Lâcheté. Un mot plus tellement utilisé mais qui fait froid dans le dos quand on y pense. Un mot qui peut parfois résumer une vie. Un mot qu'on a peur d'utiliser car dans un monde "politically correct", celui qui a remplacé "sourd" par "malentendant", "aveugle" par "non-voyant", "ministère de la guerre" par "ministère de la défense" nous n'osons plus nommer une chose par son nom à l'instar de notre regard se détournant devant les choses qui nous dérangent.
À force de biaiser nous finissons par avoir les idées courbes. Tout naturellement.
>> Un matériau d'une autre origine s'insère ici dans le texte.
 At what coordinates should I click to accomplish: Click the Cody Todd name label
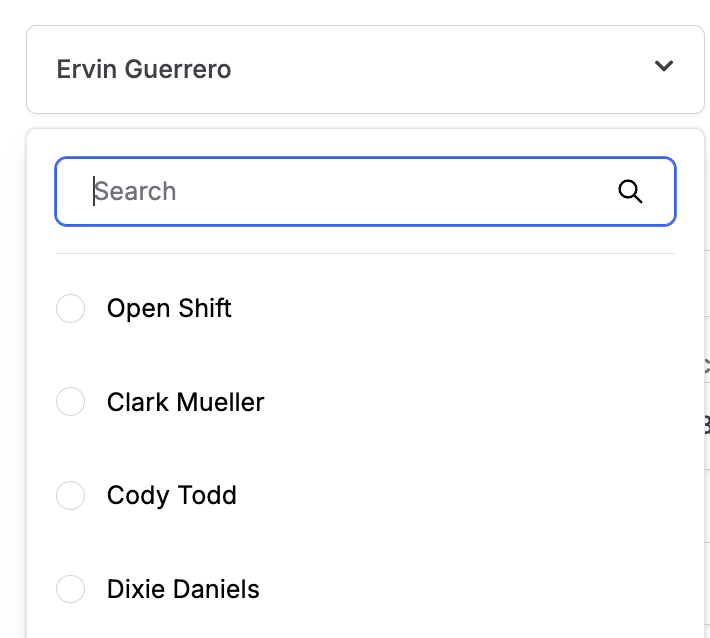tap(171, 495)
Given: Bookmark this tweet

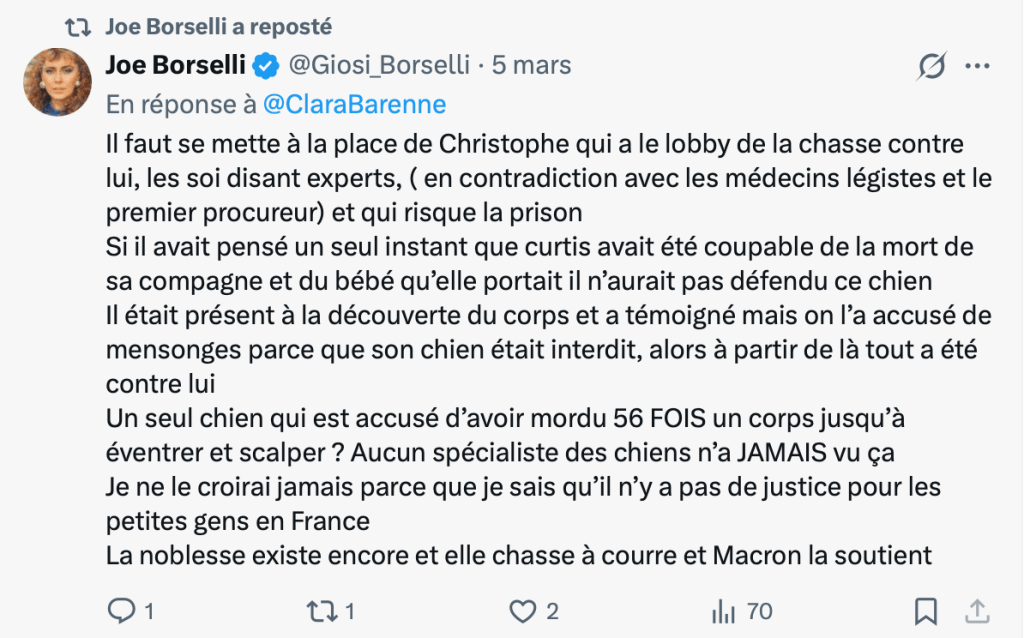Looking at the screenshot, I should [x=926, y=610].
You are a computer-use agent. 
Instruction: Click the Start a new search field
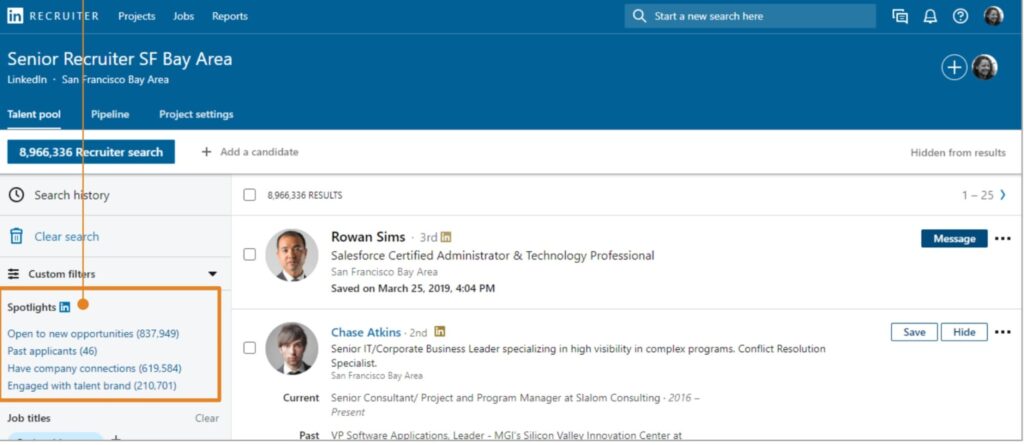(x=750, y=16)
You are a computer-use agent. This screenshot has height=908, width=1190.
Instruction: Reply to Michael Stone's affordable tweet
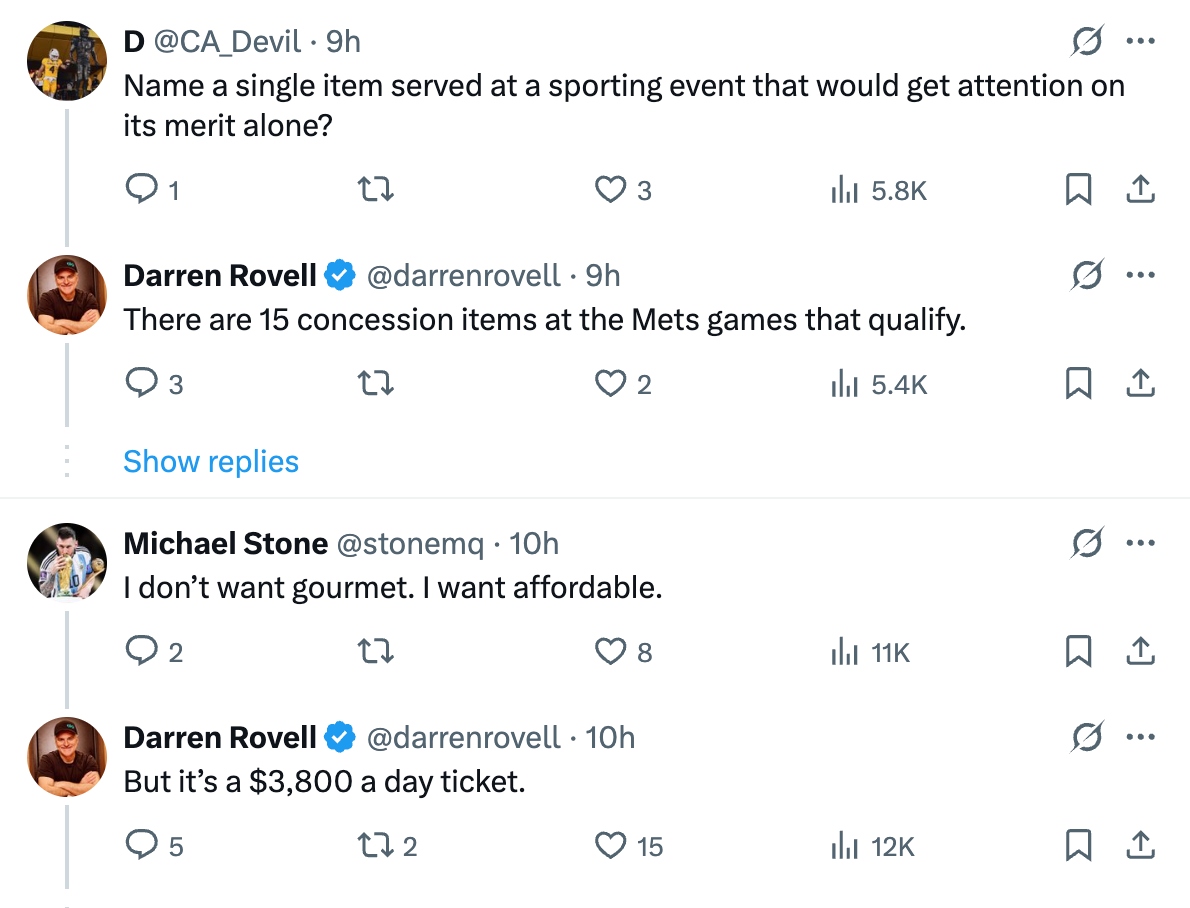point(139,652)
Cette forteresse construite sur du vide, sur cette incapacité à affronter, climatisée ou bien chauffée, nous coupant de la réalité du climat de la vie nous donne cette assurance prétentieuse dont seuls les imbéciles sont pourvus.
La lâcheté nous porte à calculer sans arrêt pour ne pas nous retrouver devant les faits ou nous-mêmes. Obligés de constamment arranger, transformer, justifier pour faire coïncider la réalité avec notre angle de vue, nous instrumentalisons le présent et le vidons de sa richesse intrinsèque.
Certains le font avec brio et échafauderont tout un monde virtuel riche en apparence mais pauvre en ce sens qu'il ne correspond à rien. Un monde fabriqué sans réels fondements si ce n'est que celui d'élucubrations, de systèmes et de théories qui n'ont d'intérêts que de tenir occupé un cerveau qui n'est plus à même de se taire. Le bruit comme détournement, celui qui kidnappe l'attention nécessaire pour regarder et voir. Tourner le dos au présent vers un passé ou un futur que l'on imagine toujours fleuris.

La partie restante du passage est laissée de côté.